◆ **Data to use**
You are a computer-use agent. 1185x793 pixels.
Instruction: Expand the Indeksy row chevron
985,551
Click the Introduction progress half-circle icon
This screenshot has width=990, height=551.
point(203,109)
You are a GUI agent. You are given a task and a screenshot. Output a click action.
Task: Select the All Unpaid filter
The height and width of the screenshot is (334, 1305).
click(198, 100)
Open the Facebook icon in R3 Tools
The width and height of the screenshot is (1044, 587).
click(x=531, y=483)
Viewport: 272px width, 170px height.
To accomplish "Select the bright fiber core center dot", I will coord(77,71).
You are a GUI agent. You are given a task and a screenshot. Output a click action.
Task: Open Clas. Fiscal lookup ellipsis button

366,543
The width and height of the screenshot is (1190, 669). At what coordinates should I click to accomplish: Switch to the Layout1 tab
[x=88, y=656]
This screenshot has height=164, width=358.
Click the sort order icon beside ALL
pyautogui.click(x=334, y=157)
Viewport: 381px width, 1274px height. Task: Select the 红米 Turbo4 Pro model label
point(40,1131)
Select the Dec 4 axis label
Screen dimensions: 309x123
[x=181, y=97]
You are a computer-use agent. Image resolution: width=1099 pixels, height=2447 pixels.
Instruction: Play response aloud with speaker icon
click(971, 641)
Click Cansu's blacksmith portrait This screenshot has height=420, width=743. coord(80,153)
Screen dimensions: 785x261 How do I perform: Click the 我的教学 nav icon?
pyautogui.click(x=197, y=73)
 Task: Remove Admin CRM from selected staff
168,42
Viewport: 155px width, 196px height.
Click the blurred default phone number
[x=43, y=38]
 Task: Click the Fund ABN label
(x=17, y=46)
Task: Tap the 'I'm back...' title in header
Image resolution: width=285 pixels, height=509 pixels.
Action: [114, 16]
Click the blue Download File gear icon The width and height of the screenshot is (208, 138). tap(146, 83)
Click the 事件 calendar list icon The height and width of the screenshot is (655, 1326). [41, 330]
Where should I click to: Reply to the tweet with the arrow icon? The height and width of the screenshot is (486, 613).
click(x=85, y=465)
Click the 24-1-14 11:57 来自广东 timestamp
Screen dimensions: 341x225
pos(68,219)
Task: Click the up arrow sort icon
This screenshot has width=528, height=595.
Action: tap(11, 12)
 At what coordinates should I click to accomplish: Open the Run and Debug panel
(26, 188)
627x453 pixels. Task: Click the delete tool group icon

◆ **What is needed**
Please repeat the data in full so that nothing differs from the original.

◆ **Problem solution**
You are a computer-use agent. 1185x793 pixels.
Instruction: Expand the Indeksy row chevron
985,551
Click the Introduction progress half-circle icon
This screenshot has width=990, height=551.
point(203,109)
You are a GUI agent. You are given a task and a screenshot. Output a click action.
Task: Select the All Unpaid filter
The height and width of the screenshot is (334, 1305).
click(198, 100)
Open the Facebook icon in R3 Tools
The width and height of the screenshot is (1044, 587).
click(x=531, y=483)
Viewport: 272px width, 170px height.
To accomplish "Select the bright fiber core center dot", I will coord(77,71).
You are a GUI agent. You are given a task and a screenshot. Output a click action.
Task: Open Clas. Fiscal lookup ellipsis button

366,543
The width and height of the screenshot is (1190, 669). At what coordinates should I click to accomplish: Switch to the Layout1 tab
[x=88, y=656]
This screenshot has height=164, width=358.
Click the sort order icon beside ALL
pyautogui.click(x=334, y=157)
Viewport: 381px width, 1274px height. Task: Select the 红米 Turbo4 Pro model label
point(40,1131)
Select the Dec 4 axis label
Screen dimensions: 309x123
[x=181, y=97]
You are a computer-use agent. Image resolution: width=1099 pixels, height=2447 pixels.
Instruction: Play response aloud with speaker icon
click(971, 641)
Click Cansu's blacksmith portrait This screenshot has height=420, width=743. coord(80,153)
Screen dimensions: 785x261 How do I perform: Click the 我的教学 nav icon?
pyautogui.click(x=197, y=73)
 Task: Remove Admin CRM from selected staff
168,42
Viewport: 155px width, 196px height.
Click the blurred default phone number
[x=43, y=38]
 Task: Click the Fund ABN label
(x=17, y=46)
Task: Tap the 'I'm back...' title in header
Image resolution: width=285 pixels, height=509 pixels.
Action: [114, 16]
Click the blue Download File gear icon The width and height of the screenshot is (208, 138). tap(146, 83)
Click the 事件 calendar list icon The height and width of the screenshot is (655, 1326). [41, 330]
Where should I click to: Reply to the tweet with the arrow icon? The height and width of the screenshot is (486, 613).
click(x=85, y=465)
Click the 24-1-14 11:57 来自广东 timestamp
Screen dimensions: 341x225
pos(68,219)
Task: Click the up arrow sort icon
This screenshot has width=528, height=595.
Action: tap(11, 12)
 At what coordinates should I click to accomplish: Open the Run and Debug panel
(26, 188)
627x453 pixels. Task: Click the delete tool group icon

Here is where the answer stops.